No Longer in the Collection: Scheutz Difference Engine

Of all the instruments that Dudley has used throughout its century and a half of operation, the one that most stands out is the Scheutz Difference Engine.  Although it is now housed in the Smithsonian, the Scheutz served Dudley well for the first half of its life, and it allowed a small observatory with limited staff to operate at a much higher level.

The Scheutz Difference Engine was created by the father and son team of George and Edvard Scheutz, two Swedish publisher and inventors inspired by the notes of Charles Babbage.  Babbage himself had been unable to complete his design, supposedly because he could not get parts made to the necessary precision.

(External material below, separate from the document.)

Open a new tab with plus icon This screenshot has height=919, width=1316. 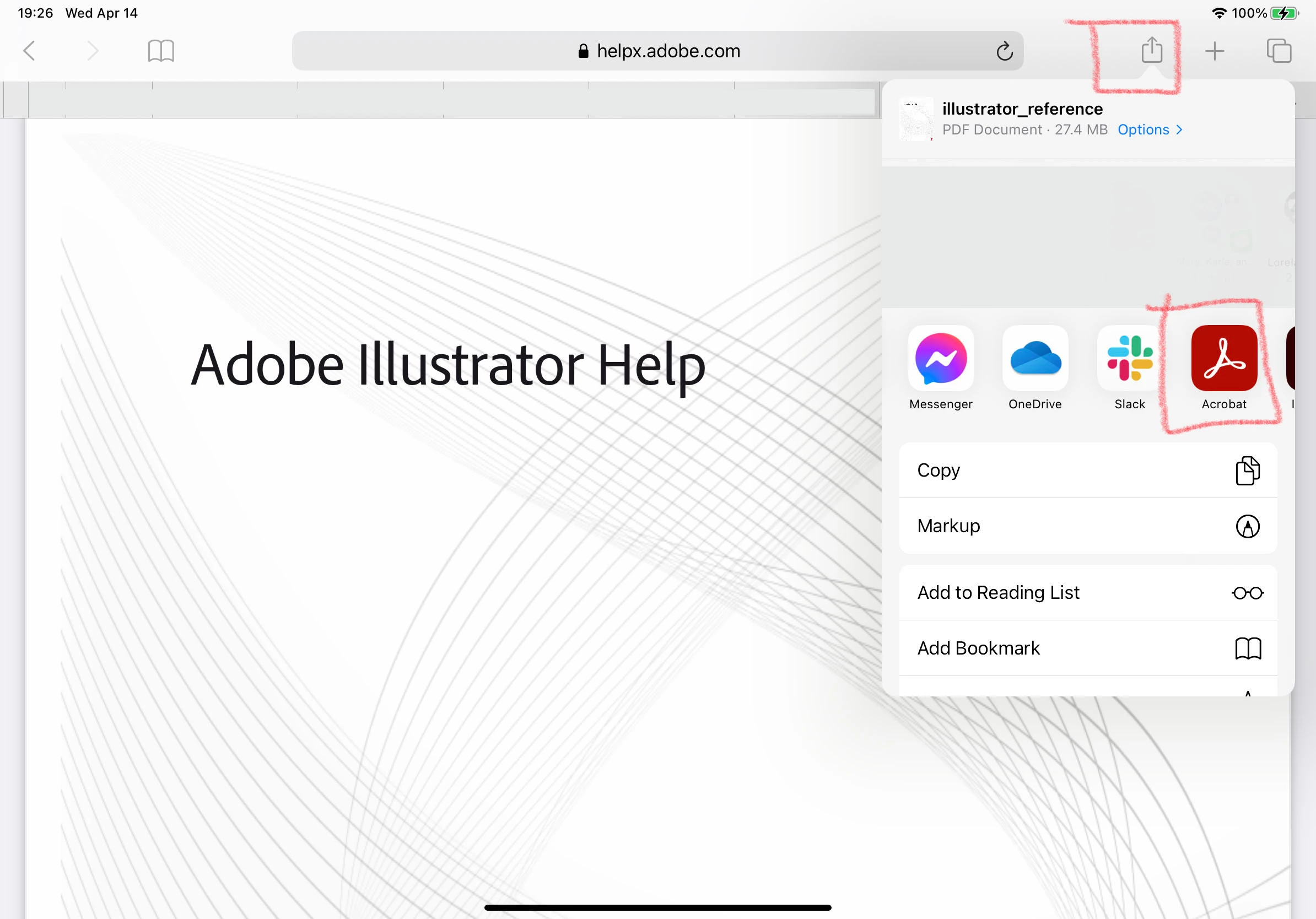click(x=1214, y=51)
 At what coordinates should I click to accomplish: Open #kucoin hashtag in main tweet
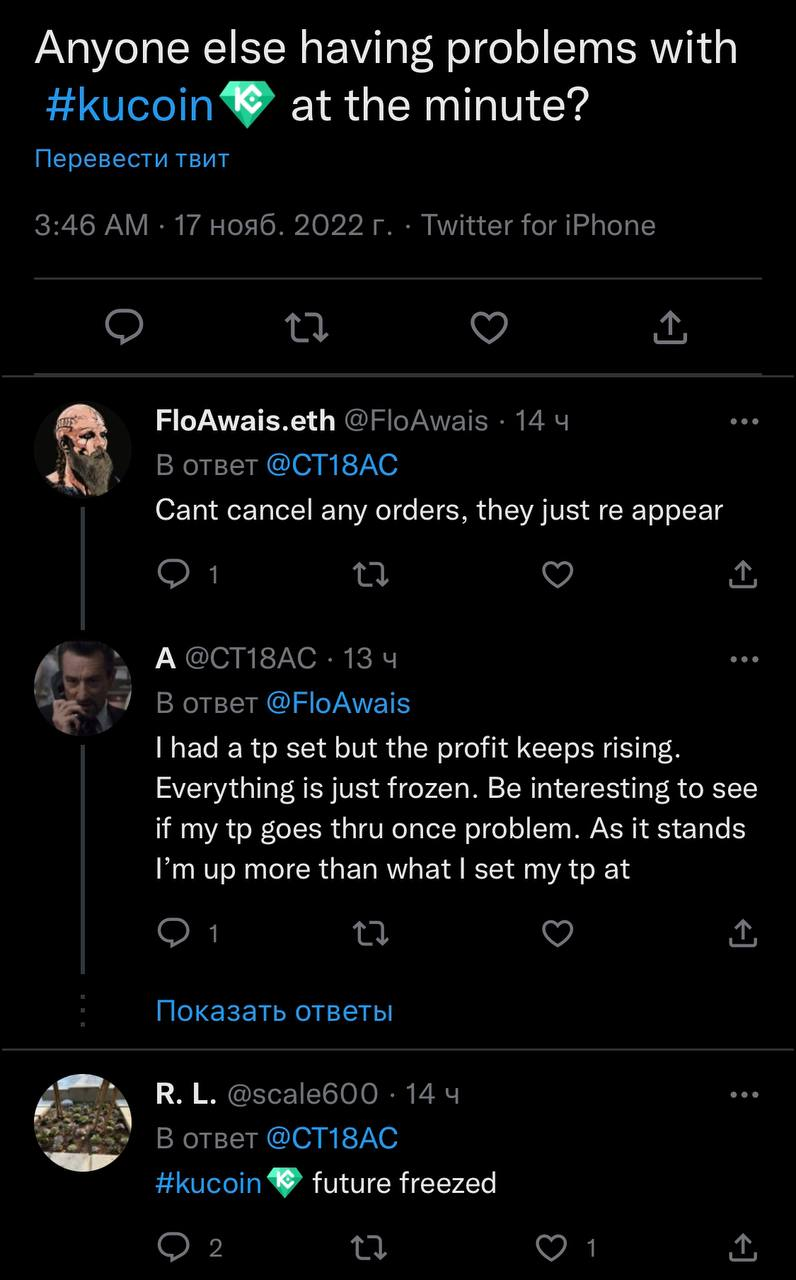coord(130,105)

Babbage may have been ahead of his time, but not by much.  Babbage sketched out his designs in the 1820s, and George and Edvard were able to create a very basic model by the late 1830s.  Thanks to a grant by the Swedish government, the father and son were able to design and create a full scale difference engine by 1853.

The Scheutz family put the working difference engine on display during the Paris “Exposition Universelle” in 1855.  One of the five million visitors was Benjamin Gould, traveling through Europe in order to acquire a telescope for the new Dudley observatory.  A friend of Charles Babbage, Gould was impressed by the engine and bought the first available model.

Scheutz Difference Engine

The engine was crank operated.  By turning the handle – seen on the left side of the image above- a sequence of wheels and gears would turn throughout the machine.  The engine had four banks of number wheels with fifteen wheels each.  As the wheels turned, the settings on these wheels were run through what amounted to an adding process.  The results were displayed on one set of the number wheels and also printed out on a slip of paper.

Scheutz Engine Print-outs

That last bit was a leap forward.  Charles Babbage himself had been unable to get a machine to print, but the Scheutz family managed a working solution.  Here at Dudley, astronomers kept notebooks of their calculations.  When working with the the Schuetz engine, the astronomers just pasted the print-outs into their notebooks and marked them up as part of their calculations.  While we no longer have the engine, we still have many of these notebooks, which are now probably the oldest computer print-outs surviving.

While the Scheutz Difference Engine was an incredible achievements, it had its issues.  While it was a great proof of concept, it simply wasn’t reliable enough for constant use.  The usefulness of the engine was directly proportional to the technical ability of the person who had to fix it: Benjamin Gould could keep it operating, as could his successor George Washington Hough, but Lewis and Benjamin Boss could not get it working.  The machine was sold to Dorr E. Felt, inventor of the comptometer, in 1924.  Felt and some of his fellow inventors were able to keep the engine working and put it on display.  In 1963, Felt’s collection of early computers was donated to the Smithsonian.  The Scheutz Difference Engine is now part of the National Collection and is sometimes on display at the National Museum of History.